Bei zwei Ständen war fast die Hälfte der Ware von vornherein ein Fall für den Mistkübel.
Wurmig, angeschimmelt und verkohlte
Preislich sind sie alle gleich, aber bei der Qualität gibt es erhebliche Unterschiede. So könnte man das Ergebnis des Maronibrater-Tests der Arbeiterkammer zusammenfassen.

Fast 500 Esskastanien haben die Tester unter die Lupe genommen, gekauft bei sieben Maroniständen in Linz. Wurmige, angeschimmelte, verkohlte oder steinharte Maroni wurden dabei als ungenießbar aussortiert. Bei zwei Ständen war fast die Hälfte der Ware von vornherein ein Fall für den Mistkübel.

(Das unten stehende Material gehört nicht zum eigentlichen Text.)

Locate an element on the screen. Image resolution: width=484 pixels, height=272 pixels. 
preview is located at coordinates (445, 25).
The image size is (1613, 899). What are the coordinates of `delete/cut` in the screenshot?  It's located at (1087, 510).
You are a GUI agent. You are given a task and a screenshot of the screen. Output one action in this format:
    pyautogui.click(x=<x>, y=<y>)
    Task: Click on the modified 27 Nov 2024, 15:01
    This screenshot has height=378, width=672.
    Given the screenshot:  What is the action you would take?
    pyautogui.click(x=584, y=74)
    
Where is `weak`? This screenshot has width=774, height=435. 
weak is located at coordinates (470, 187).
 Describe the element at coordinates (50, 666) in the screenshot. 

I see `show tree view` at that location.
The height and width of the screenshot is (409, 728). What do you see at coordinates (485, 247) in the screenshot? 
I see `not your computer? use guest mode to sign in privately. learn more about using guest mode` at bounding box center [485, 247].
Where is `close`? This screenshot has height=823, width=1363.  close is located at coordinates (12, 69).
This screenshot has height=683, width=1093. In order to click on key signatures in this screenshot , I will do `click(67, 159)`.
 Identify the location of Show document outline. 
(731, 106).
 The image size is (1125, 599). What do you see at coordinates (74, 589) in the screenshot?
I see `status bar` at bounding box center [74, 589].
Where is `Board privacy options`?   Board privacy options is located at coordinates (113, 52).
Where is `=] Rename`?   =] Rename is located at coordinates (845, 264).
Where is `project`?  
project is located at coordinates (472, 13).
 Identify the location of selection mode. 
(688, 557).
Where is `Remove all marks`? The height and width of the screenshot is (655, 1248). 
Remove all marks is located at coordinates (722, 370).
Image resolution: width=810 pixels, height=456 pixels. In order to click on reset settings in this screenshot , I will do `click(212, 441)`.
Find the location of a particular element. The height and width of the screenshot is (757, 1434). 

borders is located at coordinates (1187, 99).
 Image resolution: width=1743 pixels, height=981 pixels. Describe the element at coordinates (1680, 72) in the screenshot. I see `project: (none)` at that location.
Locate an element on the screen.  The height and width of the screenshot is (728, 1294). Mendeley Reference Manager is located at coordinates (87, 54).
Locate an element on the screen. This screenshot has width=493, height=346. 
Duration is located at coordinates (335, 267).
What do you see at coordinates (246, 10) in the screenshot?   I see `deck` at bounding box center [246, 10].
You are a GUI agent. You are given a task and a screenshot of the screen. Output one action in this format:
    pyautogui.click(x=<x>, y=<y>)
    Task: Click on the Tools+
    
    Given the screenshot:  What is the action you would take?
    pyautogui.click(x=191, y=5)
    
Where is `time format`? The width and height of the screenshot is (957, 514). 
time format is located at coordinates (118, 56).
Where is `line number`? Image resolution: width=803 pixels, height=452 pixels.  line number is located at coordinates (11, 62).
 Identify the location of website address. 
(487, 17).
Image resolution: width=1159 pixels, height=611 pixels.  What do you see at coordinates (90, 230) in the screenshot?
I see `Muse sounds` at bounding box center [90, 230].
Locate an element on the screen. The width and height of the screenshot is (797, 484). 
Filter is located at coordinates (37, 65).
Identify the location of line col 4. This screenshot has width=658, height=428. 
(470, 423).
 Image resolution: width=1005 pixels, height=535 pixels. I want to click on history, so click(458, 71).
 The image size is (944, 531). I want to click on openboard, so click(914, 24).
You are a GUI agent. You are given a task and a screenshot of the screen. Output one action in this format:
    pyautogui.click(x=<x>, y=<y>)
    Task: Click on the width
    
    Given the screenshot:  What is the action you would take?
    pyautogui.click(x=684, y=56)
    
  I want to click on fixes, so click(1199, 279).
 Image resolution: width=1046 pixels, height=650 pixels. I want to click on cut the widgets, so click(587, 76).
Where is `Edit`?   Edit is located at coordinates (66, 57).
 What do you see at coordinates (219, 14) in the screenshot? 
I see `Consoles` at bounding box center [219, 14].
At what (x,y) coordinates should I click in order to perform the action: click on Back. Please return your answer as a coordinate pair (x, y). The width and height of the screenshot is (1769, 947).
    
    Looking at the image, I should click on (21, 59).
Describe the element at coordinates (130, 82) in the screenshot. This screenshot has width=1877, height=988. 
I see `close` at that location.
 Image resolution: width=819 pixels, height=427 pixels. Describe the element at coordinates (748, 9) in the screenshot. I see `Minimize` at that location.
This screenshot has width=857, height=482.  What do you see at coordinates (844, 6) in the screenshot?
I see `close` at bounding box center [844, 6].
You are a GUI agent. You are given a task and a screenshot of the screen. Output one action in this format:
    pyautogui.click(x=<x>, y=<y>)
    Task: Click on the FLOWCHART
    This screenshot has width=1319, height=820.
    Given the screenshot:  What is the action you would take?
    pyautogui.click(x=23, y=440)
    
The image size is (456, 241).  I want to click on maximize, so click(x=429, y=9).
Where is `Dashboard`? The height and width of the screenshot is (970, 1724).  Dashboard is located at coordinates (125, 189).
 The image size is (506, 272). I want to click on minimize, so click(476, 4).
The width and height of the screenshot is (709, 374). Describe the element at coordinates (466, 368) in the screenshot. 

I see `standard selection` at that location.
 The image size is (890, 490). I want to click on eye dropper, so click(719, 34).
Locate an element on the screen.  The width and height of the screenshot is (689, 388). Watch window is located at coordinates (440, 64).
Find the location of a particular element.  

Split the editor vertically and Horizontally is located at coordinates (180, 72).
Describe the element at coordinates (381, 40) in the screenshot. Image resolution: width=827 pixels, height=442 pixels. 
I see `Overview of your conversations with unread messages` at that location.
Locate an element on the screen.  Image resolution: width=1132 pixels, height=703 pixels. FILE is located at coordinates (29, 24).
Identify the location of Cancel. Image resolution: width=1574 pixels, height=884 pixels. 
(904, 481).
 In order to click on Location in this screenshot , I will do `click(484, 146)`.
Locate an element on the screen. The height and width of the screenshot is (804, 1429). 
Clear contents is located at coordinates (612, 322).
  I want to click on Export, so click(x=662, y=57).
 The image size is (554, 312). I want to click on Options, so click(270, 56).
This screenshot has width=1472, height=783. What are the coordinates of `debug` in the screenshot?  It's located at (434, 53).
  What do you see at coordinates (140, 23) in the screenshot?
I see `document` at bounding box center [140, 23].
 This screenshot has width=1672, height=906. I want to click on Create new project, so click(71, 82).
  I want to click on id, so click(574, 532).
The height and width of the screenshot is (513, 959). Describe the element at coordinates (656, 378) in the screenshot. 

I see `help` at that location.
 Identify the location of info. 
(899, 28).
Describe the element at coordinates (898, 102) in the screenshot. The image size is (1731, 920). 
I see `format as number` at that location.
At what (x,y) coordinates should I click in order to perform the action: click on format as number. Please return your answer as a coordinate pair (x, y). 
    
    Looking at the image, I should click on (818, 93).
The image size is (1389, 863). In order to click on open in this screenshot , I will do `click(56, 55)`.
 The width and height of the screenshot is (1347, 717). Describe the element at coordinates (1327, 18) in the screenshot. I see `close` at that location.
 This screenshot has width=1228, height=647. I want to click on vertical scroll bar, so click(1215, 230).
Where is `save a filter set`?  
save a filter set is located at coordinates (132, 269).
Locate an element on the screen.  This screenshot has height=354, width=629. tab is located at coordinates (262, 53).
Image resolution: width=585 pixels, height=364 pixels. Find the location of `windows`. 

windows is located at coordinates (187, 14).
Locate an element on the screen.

Weitere Maroni dieser beiden Anbieter waren schwer zu schälen, und so konnten die Tester nur 40 Prozent der dort gekauften Esskastanien als einwandfrei bezeichnen.

Auch völlig einwandfreie Ware
Nur wenige hundert Meter weiter fanden die Maroni-Prüfer hingegen ein völlig gegenteiliges Bild. An einem Stand an der Landstraße bekamen die Tester nahezu einwandfreie Ware in die Finger, 96 Prozent der gekauften Maroni waren einwandfrei und auch leicht zu schälen.

Ähnlich gute Ware hatten zwei weitere Maronibrater in der Linzer Innenstadt zu bieten, die restlichen beiden Stände lagen im Mittelfeld. Pro Maroni verlangen übrigens alle getesteten Stände 18 Cent.